Many of these things, there was a reaction against his appointment of the governors. One of them was responsible for the massacre in 1997 of about 55 tourists in Luxor. Luxor is our jewel, you know? It’s an open museum. People come from all over the world to see Luxor. So how can you nominate a person like this?

And thank God the minister of tourism was a fantastic man called Hisham Zaazou. I’m so glad he was reappointed, resisted, and said he would resign. So that was really an alarm bell. And thank God this new governor resigned.

So if we take this example of the governor resigning and not being tied by the dictates of the supreme guide office, maybe there is some hope that there will be other moderates in the Muslim Brotherhood who will see that it is in their favor really to join the political landscape, to join the new political system and to have that place there.

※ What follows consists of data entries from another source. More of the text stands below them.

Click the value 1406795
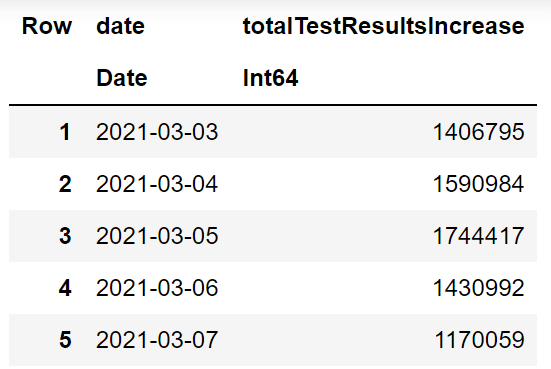 (479, 132)
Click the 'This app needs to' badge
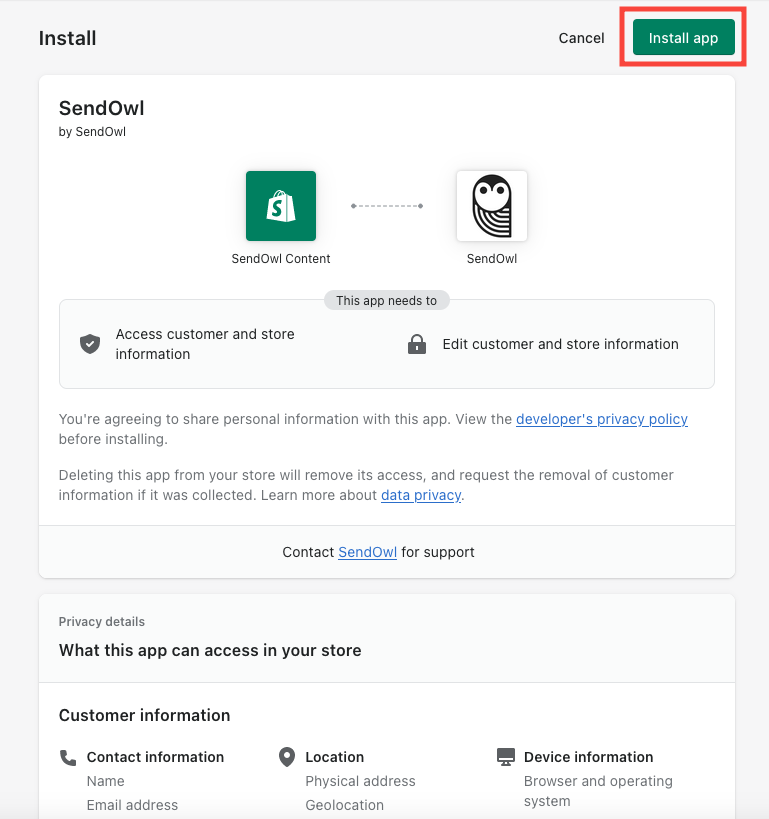Screen dimensions: 769x819 click(387, 300)
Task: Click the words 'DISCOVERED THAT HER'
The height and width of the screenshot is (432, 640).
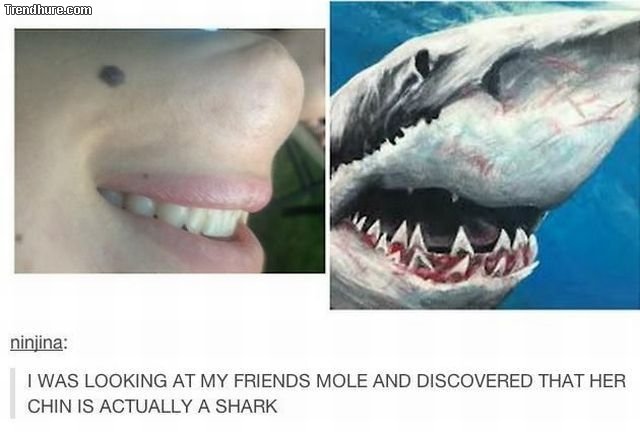Action: pyautogui.click(x=521, y=381)
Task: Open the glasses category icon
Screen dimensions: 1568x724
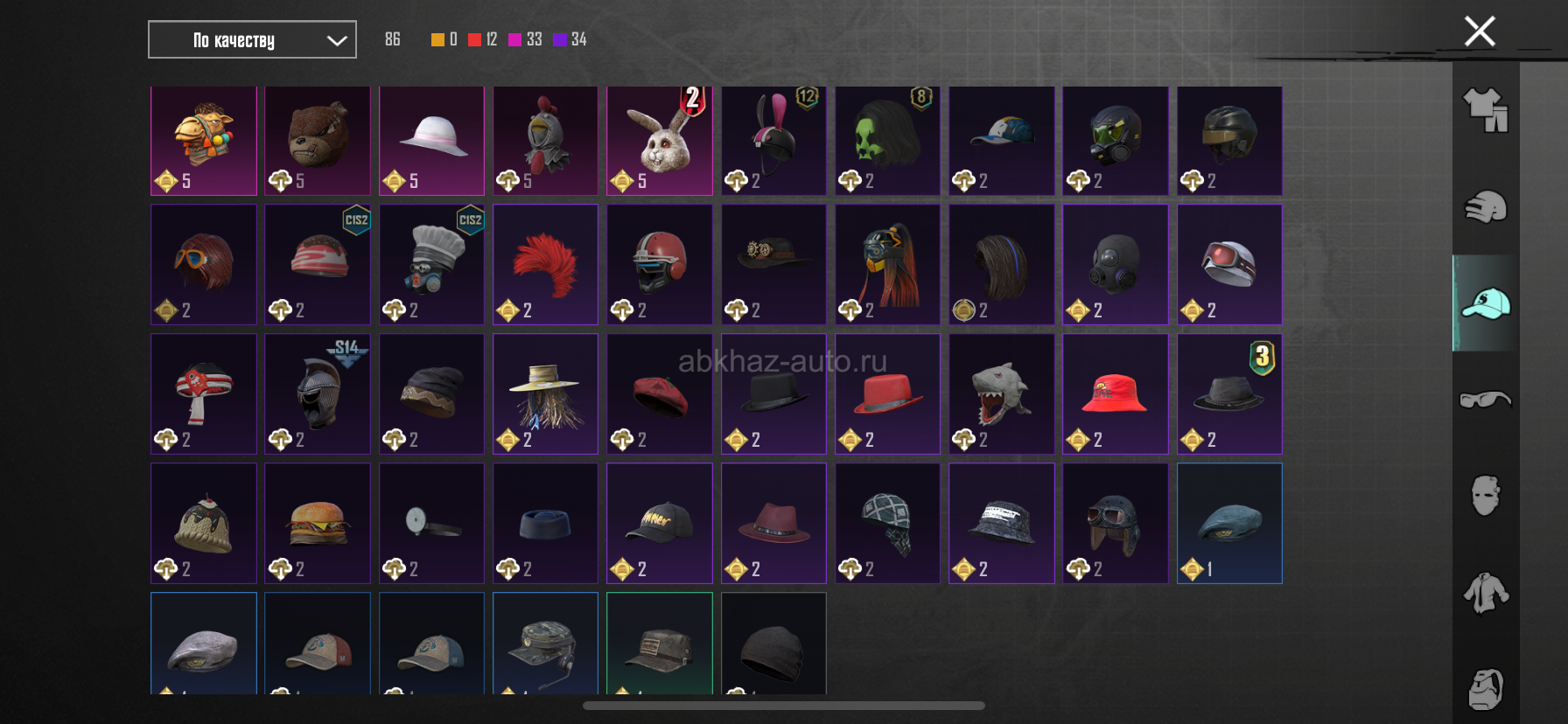Action: (x=1486, y=400)
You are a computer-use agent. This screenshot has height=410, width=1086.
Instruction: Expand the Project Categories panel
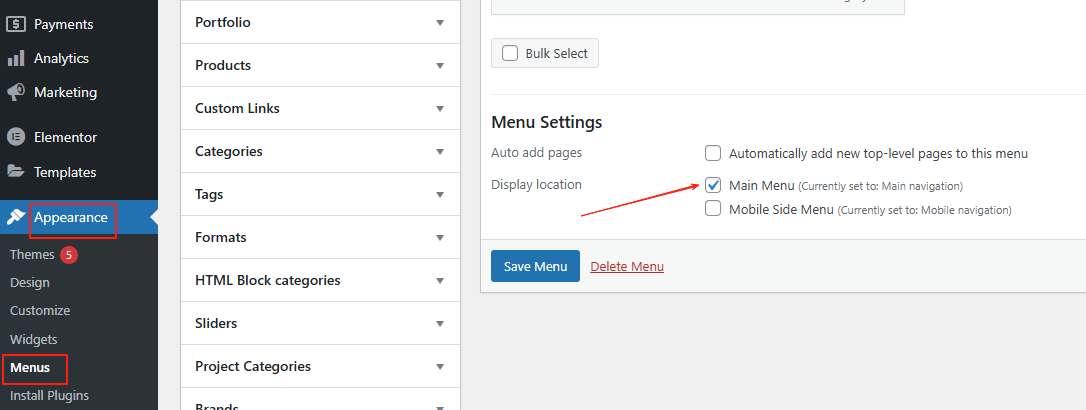[x=439, y=366]
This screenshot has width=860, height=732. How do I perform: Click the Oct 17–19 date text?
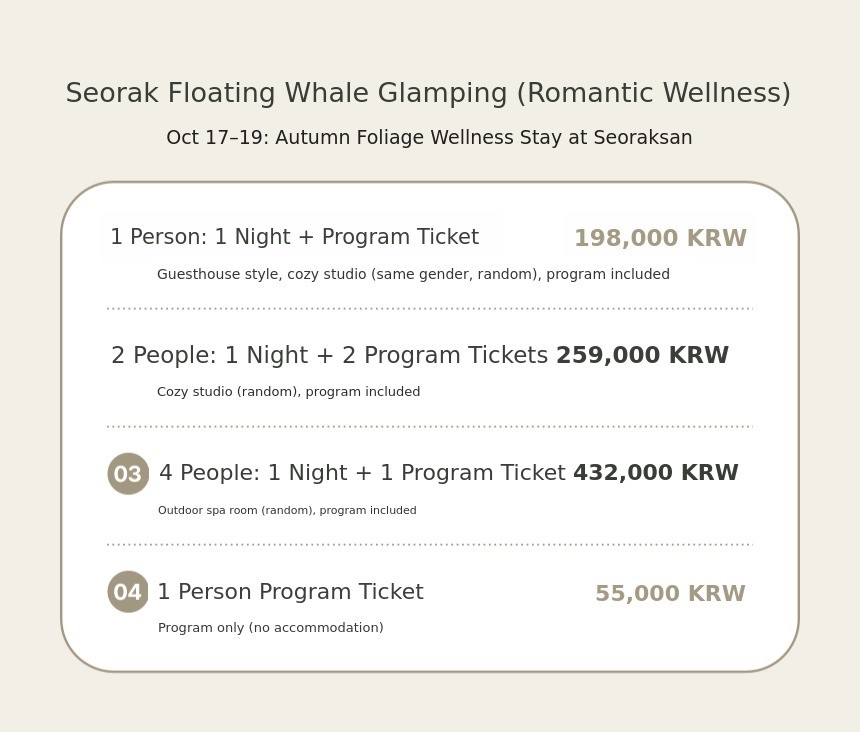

As long as they are a political party, as long as they reject violence, they are a party. They must compete and let the best man win. Let them present a program, or whatever program they have, their vision. And the others will present another one to the people of Egypt, who will judge.

I must tell you something that is very new in Egypt. The citizens of Egypt have gained a sense of politics. Unbelievable. In two and a half years, they will stop you in the street to discuss politics, whereas before no one discussed politics in Egypt. We are not like Lebanon, where they breathe politics and in every salon they discuss politics. Politics was something that people brushed aside. They knew the results of the elections were always manipulated, always rigged, so they never took an interest.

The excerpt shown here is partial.